* [Extrait choisi]:
══════════════════════════════
Batailles choisies #689
On oublie qu’un conflit avec un enfant, c’est aussi, surtout parfois, un conflit avec l’autre parent. 🏟
Grand refuse de mettre un short et t-shirt, malgré les 30º annoncés. Grand préfère cacher son corps derrière des manches longues parce que… ben… dis-moi, Grand, pourquoi? Ben parce que mon amie J. m’a dit que j’avais des jambes moches. Ah bon? Mais enfin, absolument pas, tu es tout beau, mon Chéri! Tu ne peux pas accepter qu’on te dise ça! Et puis, même, tu ne vas pas crever de chaud pour te cacher!
Grand.
Gentil. Trop gentil.
Timide. Trop facilement intimidé.
Doux. Se laissant trop aisément impressionner, avoir, berner.
Mari et moi avons tous les deux tenté de raisonner Grand, sans succès. Notre aîné a lancé un pavé dans la mare, qui nous a éclaboussé tous les deux.
Tu ne peux pas le laisser s’habiller comme ça, me dit Mari. Mal fagotté, là, tout le temps, ridicule quand il sort, et me faire jouer à moi le rôle du méchant, qui dit non, hors de question de sortir ainsi!
Il a peut-être besoin d’un peu de temps pour se rendre compte de ses fragilités… et en tout cas, il a certainement pas besoin qu’on le critique tout le temps!
Ni qu’on ne le critique jamais!
Autour de Grand, rôdent des peurs non dites: Mari a peur que je ne sois pas assez stricte, et que j’élève des enfants qui font ce qu’ils veulent, trop sensibles, trop choyés, trop écoutés - un peu comme ce qu’il n’aime pas de mon frère, de ma sœur et de moi, quelque chose qu’il ne veut pas reproduire de l’éducation que nous avons reçue. De mon côté, j’ai peur d’élever mes enfants à la manière de ma belle-famille, en balançant critiques et hurlements dès le saut du lit, dans une posture autoritaire où c’est moi l’adulte, c’est moi qui décide.
Donc, lorsque Grand refuse de mettre une tenue appropriée, qui trahit un certain manque de confiance en lui et une difficulté évidente à s’affirmer, que faut-il en conclure? Que je l’ai trop protégé, choyé, couvé, et qu’il est, par conséquent, devenu sensible, faible, influençable? Ou que son père l’a trop critiqué, lui a trop envoyé de piques qu’il espérait éducatives, fortificatrices, sans chercher à écouter ses émotions, et que, par conséquent, il doit protéger son intégrité, son image de lui-même, en n’en faisant qu’à sa tête?
Et que faut-il faire? L’engueuler plus - ou moins? L’excuser moins - ou plus? L’écouter plus - ou moins? L’obliger moins - ou plus?
══════════════════════════════
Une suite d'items
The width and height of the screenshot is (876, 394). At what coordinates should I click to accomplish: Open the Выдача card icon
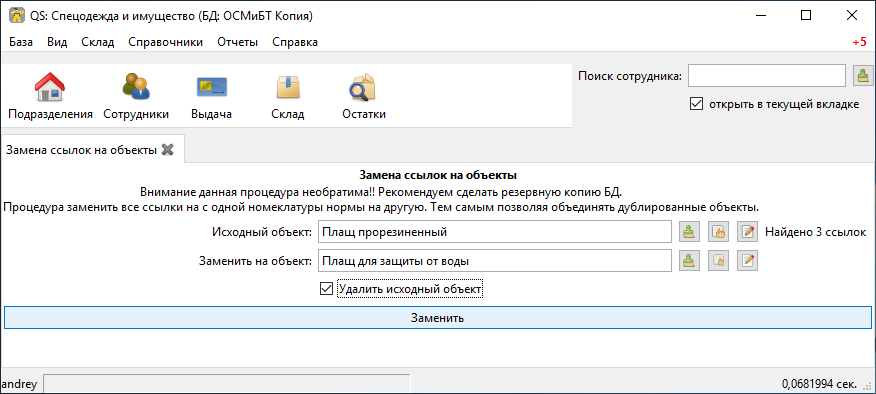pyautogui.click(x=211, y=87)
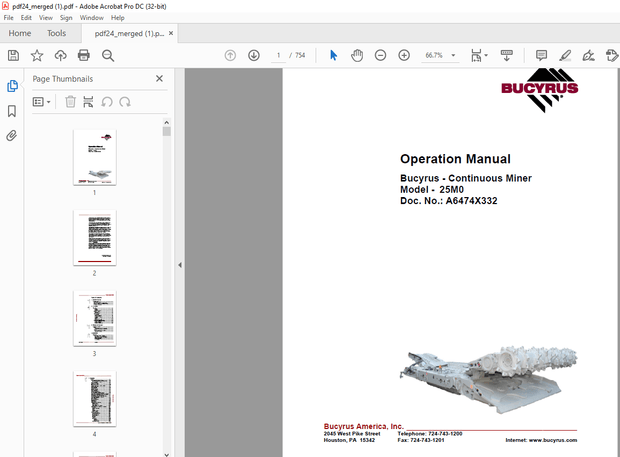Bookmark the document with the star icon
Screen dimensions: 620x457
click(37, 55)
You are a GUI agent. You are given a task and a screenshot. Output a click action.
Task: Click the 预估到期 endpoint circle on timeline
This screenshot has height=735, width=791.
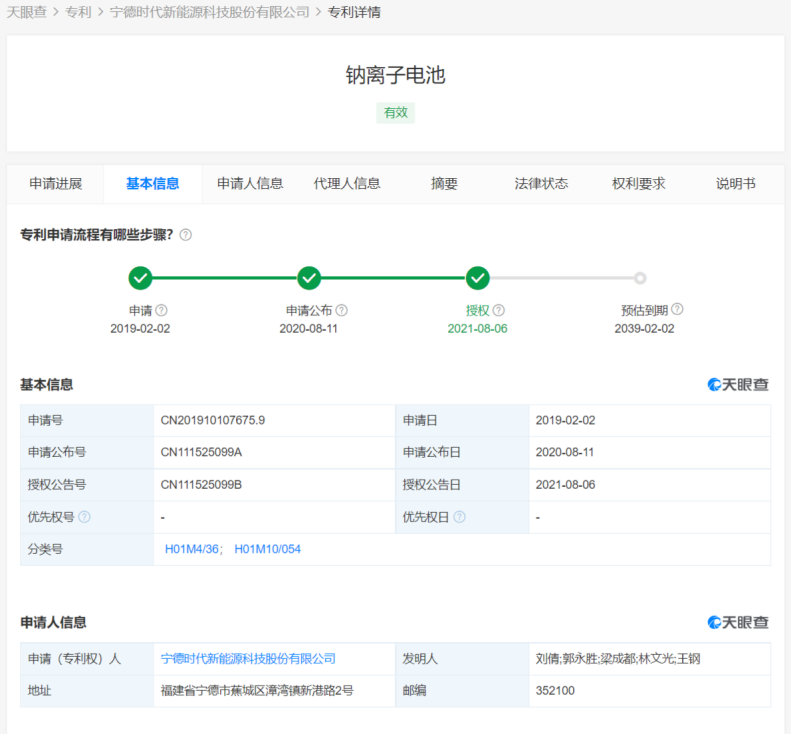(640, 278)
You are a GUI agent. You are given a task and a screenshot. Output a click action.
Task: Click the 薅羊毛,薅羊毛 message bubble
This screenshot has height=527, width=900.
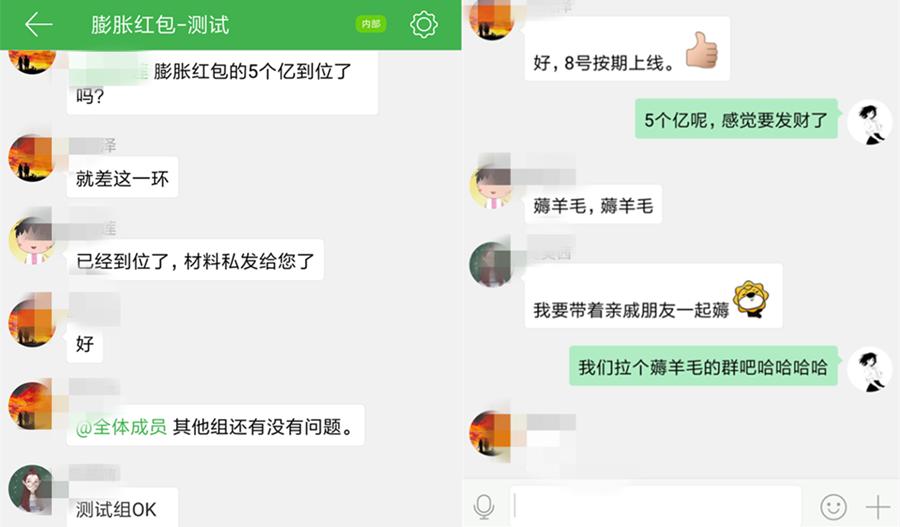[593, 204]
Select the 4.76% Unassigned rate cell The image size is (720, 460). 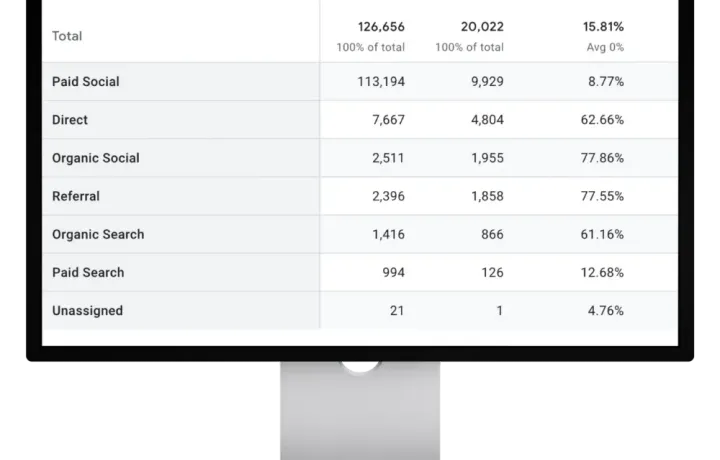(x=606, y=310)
══════════════════════════════
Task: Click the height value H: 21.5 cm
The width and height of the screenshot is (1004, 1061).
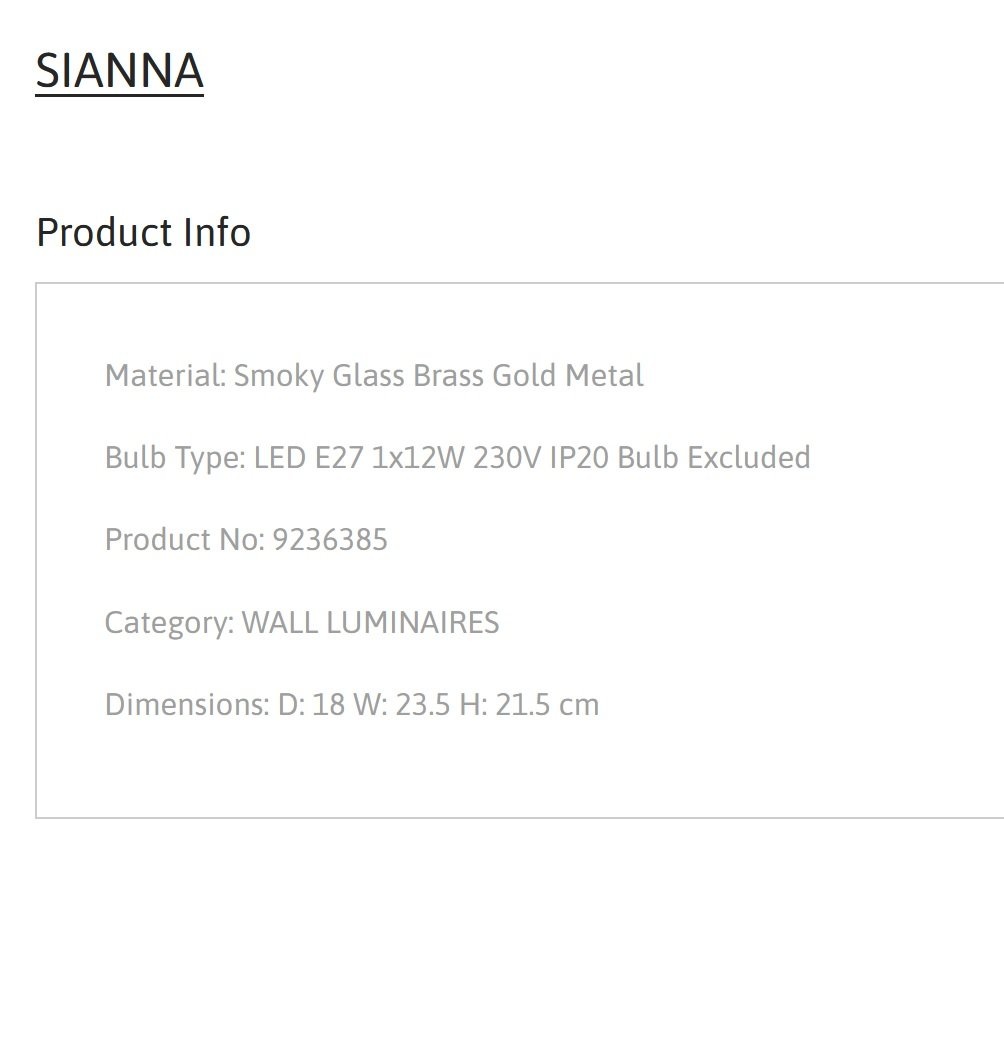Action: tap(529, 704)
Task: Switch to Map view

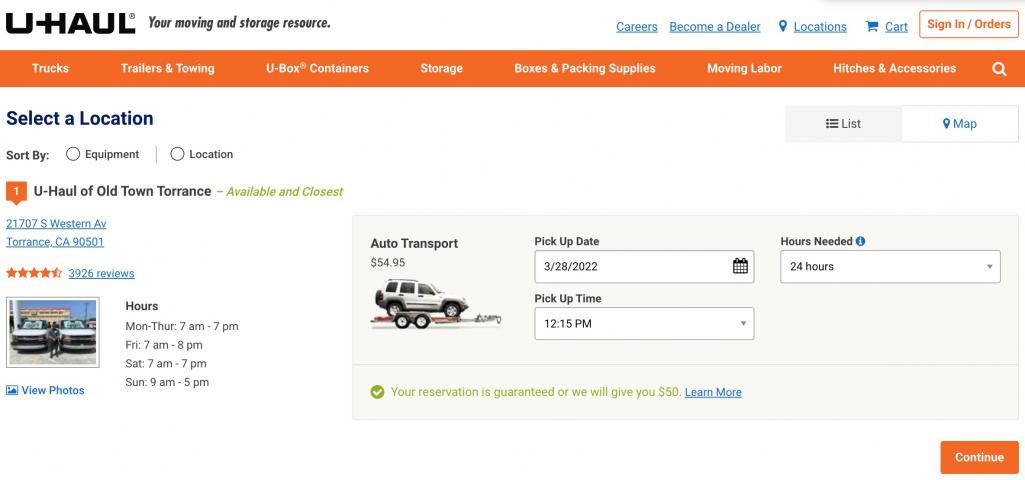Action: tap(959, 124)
══════════════════════════════
* [Consignes de l'exercice]:
a. Répondez brièvement aux questions suivantes sur le récit consacré à la tenue de Grand.
(i) Qui a dit à Grand qu'il avait des jambes moches ?
(ii) Quelle température est annoncée ?
(iii) Selon quelle façon d'élever les enfants la personne qui raconte redoute-t-elle d'éduquer les siens ?
b. Reprenez le récit consacré à la tenue de Grand à la suite de sa dernière phrase.

* [Réponses dans l'ordre]:
a.
(i) Son amie J.
(ii) 30º.
(iii) Celle de sa belle-famille, faite de critiques et de hurlements dès le saut du lit, dans une posture autoritaire.

b.
Dans les feux croisés de ces peurs, angoisses parentales, problèmes non-résolus de ses parents et de nos propres enfances, se trouve Grand. Les deux combattants qui viennent d’entrer en lice sont Mari et moi. Grand n’est qu’un spectateur. Il est si difficile de faire la part de nos faiblesses, de nos fragilités et de celles de notre fils. Il est si difficile de faire un pas de côté, alors qu’on s’est engagés dans la bataille. On n’a plus de perspective et on ne fait que se tirer dessus à boulets rouges, mon fils semblant parfois n’être qu’un dommage collatéral dans un conflit qui est celui de deux adultes.
Si on prenait le temps de faire une trêve de Noël, on pourrait trouver ce que chacun de nous a apporté à notre fils et continue de lui apporter: Mari apporte son optimisme, sa bonté, sa naïveté, son humour à notre fils, son sens du détail; j’apporte mon esprit de gagne, ma volonté, mon intérêt pour les autres, ma tranquillité face à la vie. Et peut-être alors, que chacun, en donnant le plus, donne aussi le moins: je le grève de ma patauderie, d’un certain orgueil et d’une grande timidité, avec le bonus de ne pas savoir interagir avec un groupe de personnes; Mari le grêve de nonchalance, de manque d’ambition, d’une certaine mollesse.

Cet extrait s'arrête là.